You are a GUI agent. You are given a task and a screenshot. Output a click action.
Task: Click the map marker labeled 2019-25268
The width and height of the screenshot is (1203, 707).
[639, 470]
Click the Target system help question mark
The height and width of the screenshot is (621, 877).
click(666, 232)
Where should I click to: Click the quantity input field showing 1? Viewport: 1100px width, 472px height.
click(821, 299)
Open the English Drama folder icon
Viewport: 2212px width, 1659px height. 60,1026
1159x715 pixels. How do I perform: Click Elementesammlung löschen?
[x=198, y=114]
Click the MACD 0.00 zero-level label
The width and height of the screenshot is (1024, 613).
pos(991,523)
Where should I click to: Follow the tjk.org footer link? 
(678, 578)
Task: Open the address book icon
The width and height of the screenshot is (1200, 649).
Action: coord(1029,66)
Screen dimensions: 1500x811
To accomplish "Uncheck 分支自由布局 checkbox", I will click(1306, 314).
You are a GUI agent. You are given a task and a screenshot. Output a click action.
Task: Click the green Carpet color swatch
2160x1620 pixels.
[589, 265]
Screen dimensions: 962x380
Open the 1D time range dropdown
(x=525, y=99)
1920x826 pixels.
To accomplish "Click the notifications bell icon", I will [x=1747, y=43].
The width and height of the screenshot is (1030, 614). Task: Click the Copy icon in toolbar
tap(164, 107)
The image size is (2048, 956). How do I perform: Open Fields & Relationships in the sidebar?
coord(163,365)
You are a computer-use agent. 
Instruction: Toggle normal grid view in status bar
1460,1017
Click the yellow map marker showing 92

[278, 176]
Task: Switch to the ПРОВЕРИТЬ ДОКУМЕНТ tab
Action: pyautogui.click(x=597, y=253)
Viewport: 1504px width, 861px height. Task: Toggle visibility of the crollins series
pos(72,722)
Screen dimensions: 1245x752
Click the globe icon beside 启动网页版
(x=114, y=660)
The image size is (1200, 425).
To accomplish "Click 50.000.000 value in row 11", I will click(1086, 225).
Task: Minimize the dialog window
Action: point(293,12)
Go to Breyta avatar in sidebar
= = = =
## Task directions
Can you write out all the records again, substituting "Display size" for each "Screen dimensions" and keeping everything else the same?

## Task result
You are a GUI agent. You are given a task and a screenshot. Output a click action.
Task: Click the map marker labeled 2019-25268
The width and height of the screenshot is (1203, 707).
[639, 470]
Click the Target system help question mark
The height and width of the screenshot is (621, 877).
click(666, 232)
Where should I click to: Click the quantity input field showing 1? Viewport: 1100px width, 472px height.
click(821, 299)
Open the English Drama folder icon
Viewport: 2212px width, 1659px height. 60,1026
1159x715 pixels. How do I perform: Click Elementesammlung löschen?
[x=198, y=114]
Click the MACD 0.00 zero-level label
The width and height of the screenshot is (1024, 613).
pos(991,523)
Where should I click to: Follow the tjk.org footer link? 
(678, 578)
Task: Open the address book icon
The width and height of the screenshot is (1200, 649).
Action: coord(1029,66)
Display size: 1500x811
To accomplish "Uncheck 分支自由布局 checkbox", I will click(1306, 314).
You are a GUI agent. You are given a task and a screenshot. Output a click action.
Task: Click the green Carpet color swatch
2160x1620 pixels.
[589, 265]
Display size: 962x380
Open the 1D time range dropdown
(x=525, y=99)
1920x826 pixels.
To accomplish "Click the notifications bell icon", I will [x=1747, y=43].
The width and height of the screenshot is (1030, 614). Task: Click the Copy icon in toolbar
tap(164, 107)
The image size is (2048, 956). How do I perform: Open Fields & Relationships in the sidebar?
coord(163,365)
You are a computer-use agent. 
Instruction: Toggle normal grid view in status bar
1460,1017
Click the yellow map marker showing 92

[278, 176]
Task: Switch to the ПРОВЕРИТЬ ДОКУМЕНТ tab
Action: pyautogui.click(x=597, y=253)
Viewport: 1504px width, 861px height. Task: Toggle visibility of the crollins series
pos(72,722)
Display size: 1245x752
Click the globe icon beside 启动网页版
(x=114, y=660)
The image size is (1200, 425).
To accomplish "Click 50.000.000 value in row 11", I will click(1086, 225).
Task: Minimize the dialog window
Action: point(293,12)
Go to Breyta avatar in sidebar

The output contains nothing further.